Irchester residents are being asked if they want their Carnegie library to keep running.
The parish council is leafleting all houses this week and asking residents to respond to the consultation currently being held by Northamptonshire County Council about the future of the county’s library service.
Irchester is one of the 17 libraries under threat of closure by the county council which is in talks with community groups to take over their running.
Despite the library being built in 1909 with a £1,000 gift to the parish from library enthusiast Andrew Carnegie, the county council says it has legal ownership of the Victorian red brick building.
It now wants the parish council to pay £195,000 for the building or pay an annual rent of £8,250 to lease the premises.
Parish council clerk Nikki Daft says the county council has said that if the parish does not take it over then the building will be disposed of.
The parish council now wants to know what the residents think and whether taking over the library is a viable option.
She said: “We are notifying everyone in the village about the council’s survey and reminding them to have their say.
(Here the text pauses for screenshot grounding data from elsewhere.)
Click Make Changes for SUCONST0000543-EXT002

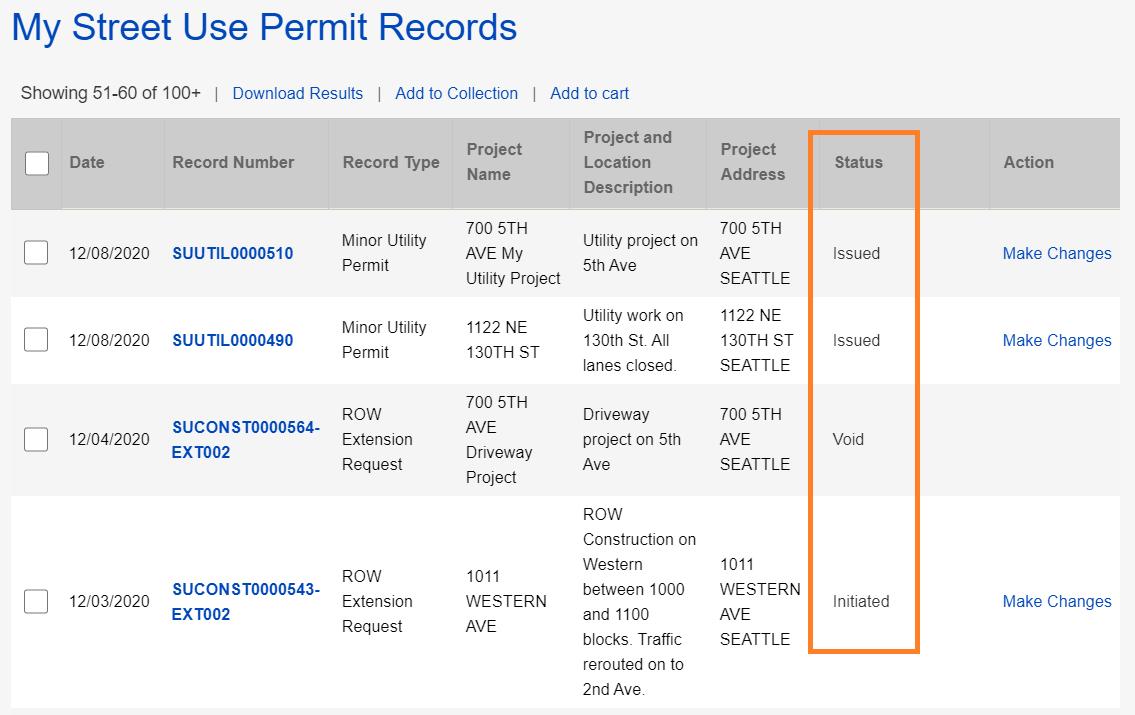(x=1056, y=601)
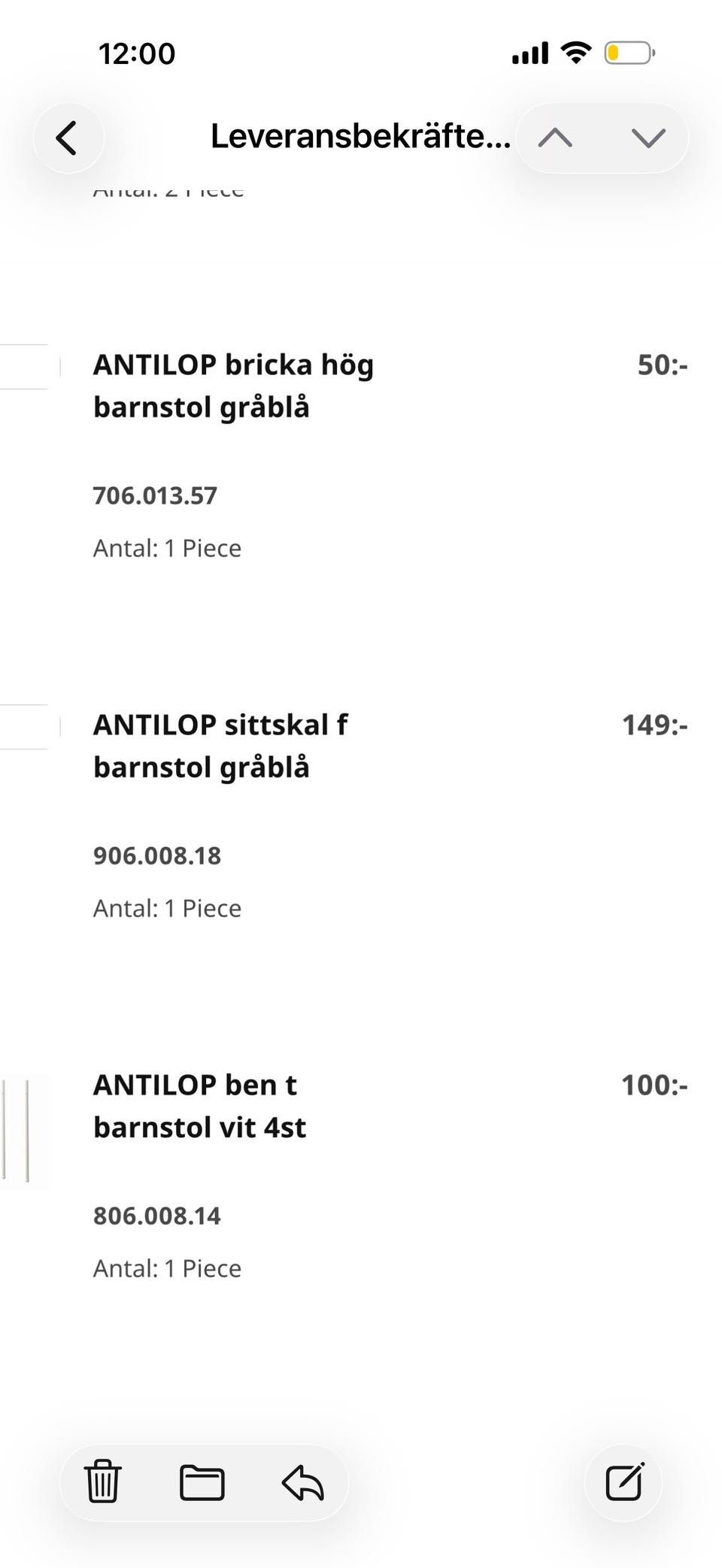Open ANTILOP sittskal f barnstol gråblå
Image resolution: width=722 pixels, height=1568 pixels.
pos(220,746)
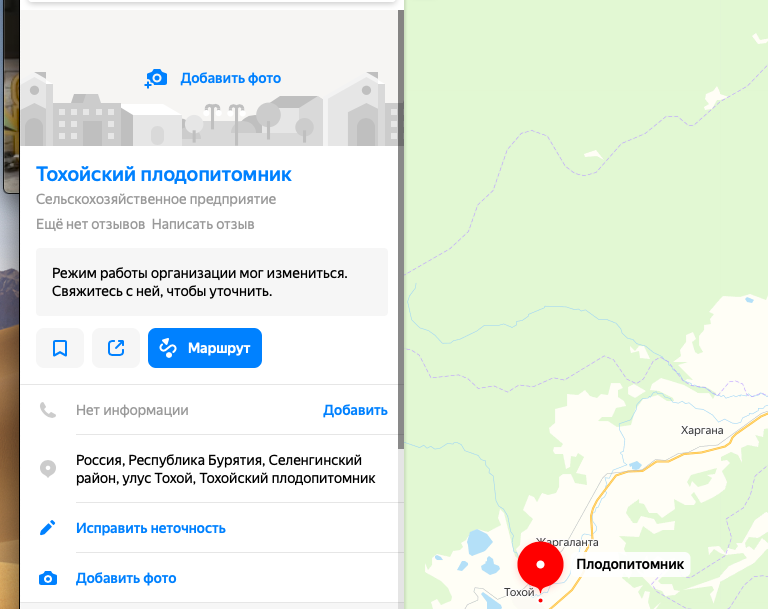Viewport: 768px width, 609px height.
Task: Click the lower Добавить фото link
Action: click(x=126, y=579)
There will be no point the parish council taking it over if only two per cent of residents say they want it to continue.
“We are also asking for volunteers and if anyone has any skills that could help take the project forward.”
The library is currently run by county council staff on a reduced service of three half days a week.
The clerk said she would not advise the council to buy the building because to do so the council would have to take take out a large loan.
The consultation is running until March 22 for Irchester library and another seven libraries. The earlier consultation for the remaining libraries ended last month. Most of the libraries have a community group willing to take over but final negotiations about buildings and rent still have to take place in a number of cases. The current plan is for the county council to keep running 14 libraries and give statutory protection to a further five. The other 17 will have no statutory protection so if they fail they may close.
The county council will make a final decision in May.